这俩人在镇子里转了一大圈,无比失望,失望透顶。
因为这镇子看起来不小,竟然连一家青楼都没有。
俩人顺着镇子里的小路往回走,一边走一边嘟嘟囔囔。
这地方,也算是交通要地了,进出云州的必经之路,竟然如此落后!
只能等到了覃州再说。
你说,咱俩这可是为了保护当官的,算不算是公差。
那得算。
既然是公差,那回去之后找云州衙门报销,应该不是问题吧。
请吃请喝不请嫖,人家凭什么给你报销。
也对,说出去不好听。
好听不好听的,我们倒是也不在乎,哈哈哈哈哈。。。。。

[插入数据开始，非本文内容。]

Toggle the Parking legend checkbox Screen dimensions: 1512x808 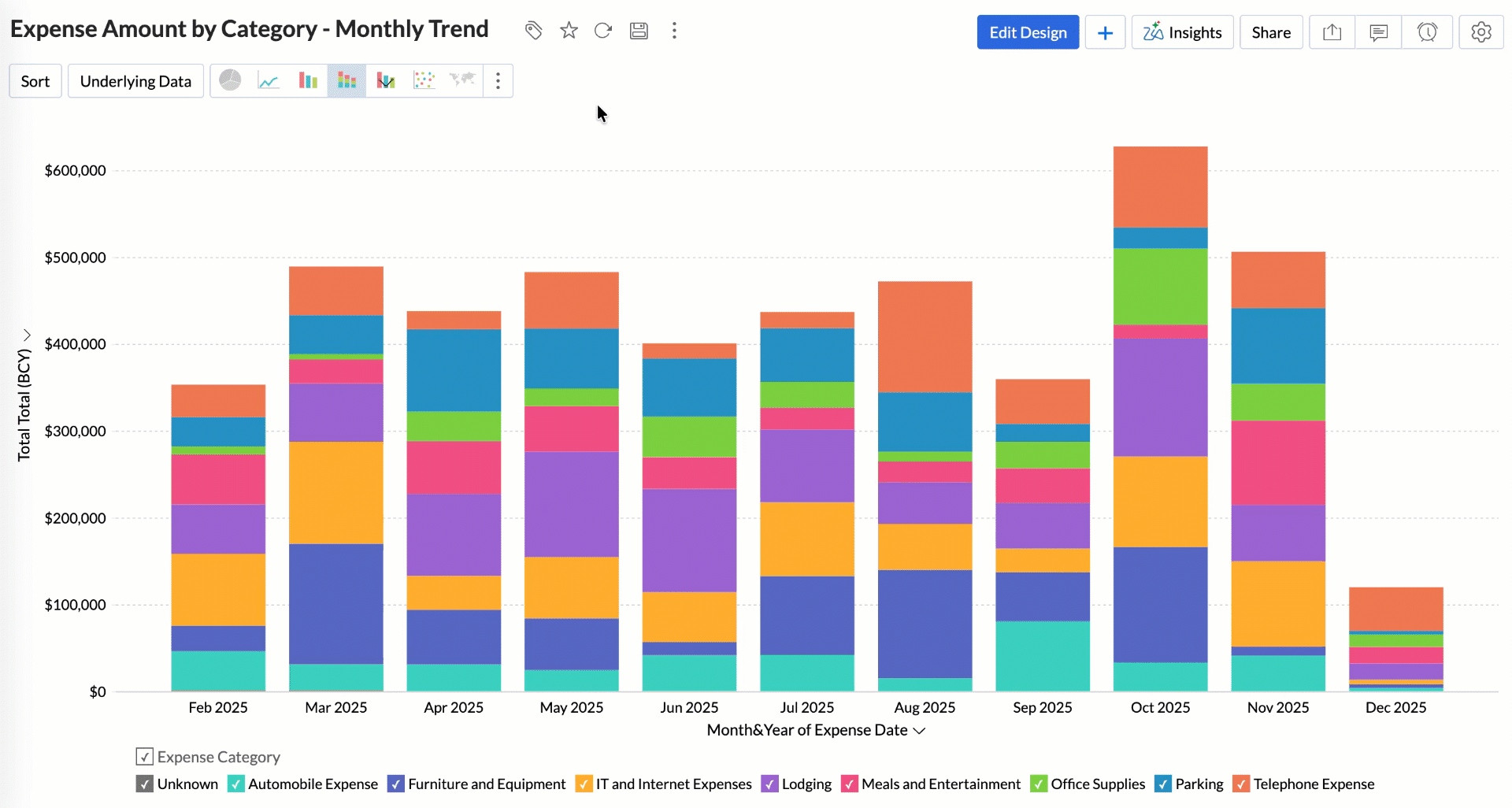point(1162,784)
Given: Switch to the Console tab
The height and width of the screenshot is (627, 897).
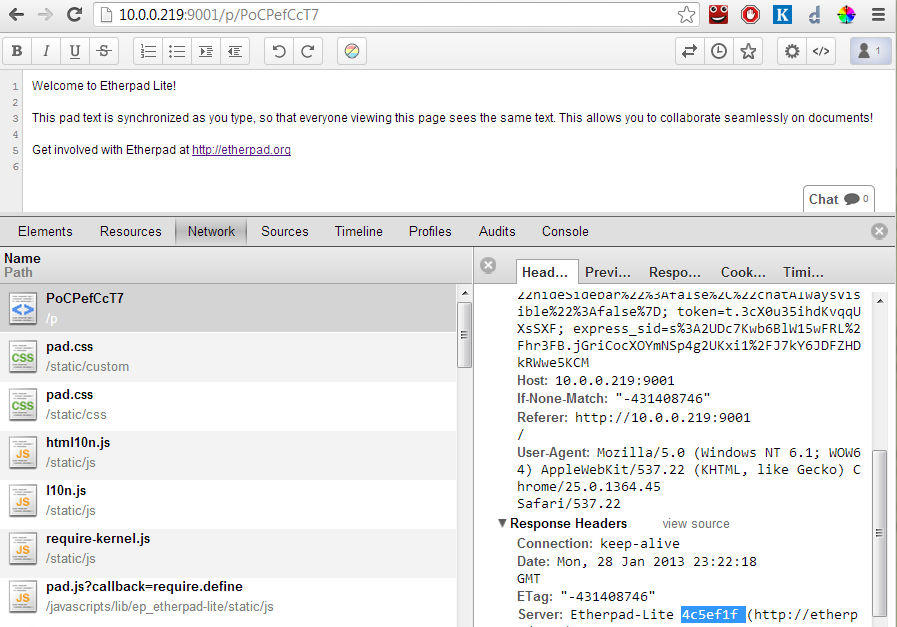Looking at the screenshot, I should coord(565,231).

。
这俩家伙一边打打闹闹的一边回来了,然后就看到,路口那边,有个人影闪烁了一下。
他俩对视了一眼,然后悄悄的靠近过去,尽量在暗影里藏身。
他俩找了个矮墙,半蹲着往那边看,之所以如此是因为那个家伙看起来不正常。
一个身穿雪白色长衫的秃头,在月色下显得那么醒目。
关键是,这个家伙的动作很奇怪。
他在客栈门口停下来,像是在举行什么仪式似的,用手里一根长长的黑色的铁锥,在地上画了个图案。
然后就跪在图案里,时而参拜,时而起身张开双臂,所以又像是在祈祷。
那根大概能有五尺多长的铁锥,戳在他画的图案上。
这时候,客栈的小伙计出门,像是在询问那个奇怪的家伙是不是要住店。
那家伙做了个噤声的手势,然后继续进行那奇奇怪怪的仪式。
这是江湖骗子吗
楚淡容小声低估着。
楚定从道:看着不像,像是个神经病,嘿嘿嘿嘿。。。。。。
他还笑着呢,忽然看到那白衣光头一把掐住了小伙计的脖子。
把他小伙计举起来又往下一放,就穿进了他戳在地上的铁锥之上。
然后,那白衣光头迈步进了客栈,没多久,抓了客栈的掌柜出来,串糖葫芦一样,把掌柜的也穿进铁锥里了。
妈的,原来是个凶徒。
楚淡容就要冲出去,可这个时候,两个暗哨大内侍卫先朝着那边掠了过去。